Bret takes his final two girls south of the border to spend some quality, romantic time with each one before making his final choice. Guards come down and gloves come off as the girls open their hearts and fight for their man. One girl will be Bret's rock of love, the other will leave heartbroken.
— VH1 Episode Summary

- Dates: Bret takes each girl on an individual date.
- Ambre's Date: they get a romantic massage.
- Daisy's Date: they go on a boat and Daisy gets really sea sick.
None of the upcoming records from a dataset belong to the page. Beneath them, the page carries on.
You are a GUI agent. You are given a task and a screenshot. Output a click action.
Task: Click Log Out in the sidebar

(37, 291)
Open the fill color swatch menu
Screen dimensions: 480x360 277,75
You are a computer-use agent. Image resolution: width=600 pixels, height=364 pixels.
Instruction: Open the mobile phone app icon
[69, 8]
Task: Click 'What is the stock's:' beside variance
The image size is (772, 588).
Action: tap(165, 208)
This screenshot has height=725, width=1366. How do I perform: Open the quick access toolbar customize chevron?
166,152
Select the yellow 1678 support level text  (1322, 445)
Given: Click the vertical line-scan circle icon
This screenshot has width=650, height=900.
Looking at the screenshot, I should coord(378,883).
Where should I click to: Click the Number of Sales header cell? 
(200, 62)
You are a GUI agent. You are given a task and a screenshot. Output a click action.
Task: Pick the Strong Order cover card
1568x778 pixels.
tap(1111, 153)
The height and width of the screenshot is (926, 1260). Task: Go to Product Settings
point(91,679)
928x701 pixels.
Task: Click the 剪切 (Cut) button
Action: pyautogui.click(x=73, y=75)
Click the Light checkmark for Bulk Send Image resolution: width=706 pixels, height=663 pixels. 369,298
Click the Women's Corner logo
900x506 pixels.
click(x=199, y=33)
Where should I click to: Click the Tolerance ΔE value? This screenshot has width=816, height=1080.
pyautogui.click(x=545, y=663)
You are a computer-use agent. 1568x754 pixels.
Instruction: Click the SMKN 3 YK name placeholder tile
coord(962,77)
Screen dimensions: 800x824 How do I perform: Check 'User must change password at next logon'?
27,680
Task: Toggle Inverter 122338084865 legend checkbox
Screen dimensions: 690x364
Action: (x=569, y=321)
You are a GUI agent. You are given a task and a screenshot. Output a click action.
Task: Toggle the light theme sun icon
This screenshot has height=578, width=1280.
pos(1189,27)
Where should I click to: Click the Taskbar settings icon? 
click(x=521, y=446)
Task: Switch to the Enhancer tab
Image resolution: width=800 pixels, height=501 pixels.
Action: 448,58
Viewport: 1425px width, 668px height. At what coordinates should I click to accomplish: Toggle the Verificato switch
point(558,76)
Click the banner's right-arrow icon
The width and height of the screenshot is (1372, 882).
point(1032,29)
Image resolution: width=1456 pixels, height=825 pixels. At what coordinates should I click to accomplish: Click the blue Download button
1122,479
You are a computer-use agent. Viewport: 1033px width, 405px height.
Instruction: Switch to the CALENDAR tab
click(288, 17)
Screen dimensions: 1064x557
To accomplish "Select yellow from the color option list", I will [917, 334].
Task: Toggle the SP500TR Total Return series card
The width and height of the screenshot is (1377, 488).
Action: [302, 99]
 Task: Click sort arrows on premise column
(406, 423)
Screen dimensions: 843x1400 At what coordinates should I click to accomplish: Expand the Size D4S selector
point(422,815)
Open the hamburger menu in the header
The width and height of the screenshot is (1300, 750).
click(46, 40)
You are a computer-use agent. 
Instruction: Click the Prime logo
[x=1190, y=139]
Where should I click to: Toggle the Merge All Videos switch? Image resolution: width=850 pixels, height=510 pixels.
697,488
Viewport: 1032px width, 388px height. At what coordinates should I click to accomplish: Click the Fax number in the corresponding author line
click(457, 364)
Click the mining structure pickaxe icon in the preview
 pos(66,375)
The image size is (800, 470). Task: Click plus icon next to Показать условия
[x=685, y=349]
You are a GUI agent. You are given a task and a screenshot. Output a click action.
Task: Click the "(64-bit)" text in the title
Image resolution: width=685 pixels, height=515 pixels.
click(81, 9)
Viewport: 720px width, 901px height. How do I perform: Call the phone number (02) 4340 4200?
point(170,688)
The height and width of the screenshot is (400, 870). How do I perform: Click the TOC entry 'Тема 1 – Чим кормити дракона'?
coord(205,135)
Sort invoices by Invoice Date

Bret has a romantic evening with Daisy.
- Final Two: Ambre and Daisy
- Bret's Rock of Love: Ambre
- Eliminated: Daisy
- Reasons for Elimination:
  - Daisy: Bret felt that there were too many secrets involving Daisy and her past with ex-boyfriend Charles, and he felt that she may have needed him more than she wanted him.

===Reunion===
First aired April 20, 2008

19 girls (1 did not attend) come back for the reunion but only a select few get to be onstage to talk with Bret. Aubry and Kristy Joe talk about their relationship while Daisy and Heather have a showdown.

==Additional cast==
- Big John - All Episodes
- Lacey Conner - Cameo, January 27, 2008
- LA Derby Dolls - Cameo, January 27, 2008
- Cindy "Rodeo" Steedle - Cameo, February 24, 2008
- Dean Karr - Cameo, March 16, 2008
- Heather Chadwell - Cameo, March 23, 2008 and March 30, 2008

==Ratings==
The season finale ranked third in the week for cable shows, behind SpongeBob SquarePants and The Memory Keeper's Daughter.

==After the show==
- Ambre made a cameo appearance on the third season of Rock of Love.
- Daisy had her own dating show entitled Daisy of Love
- Destiney and Megan appeared on the first season of I Love Money where they placed 13th and 3rd respectively.
- Angelique, Courtney, Destiney, Jessica, Kristy Joe, Inna and Megan appeared on the second season of Charm School where they placed 12th, 13th, 2nd, 5th, 6th, 9th, and 10th respectively.
- Prior to the show, Megan won the third season of Beauty and the Geek. She also had her own dating show called Megan Wants a Millionaire, but was canceled on August 23, 2009, due to a controversy involving castmember Ryan Jenkins.
- Angelique appeared on the second season of I Love Money where she placed 6th. She also appeared on the fourteenth series of Celebrity Big Brother in 2014, where she placed 11th.
- Erin appeared on the second season of NBC The Voice, where she was on "Team Cee Lo". She was eliminated on April 11, 2012.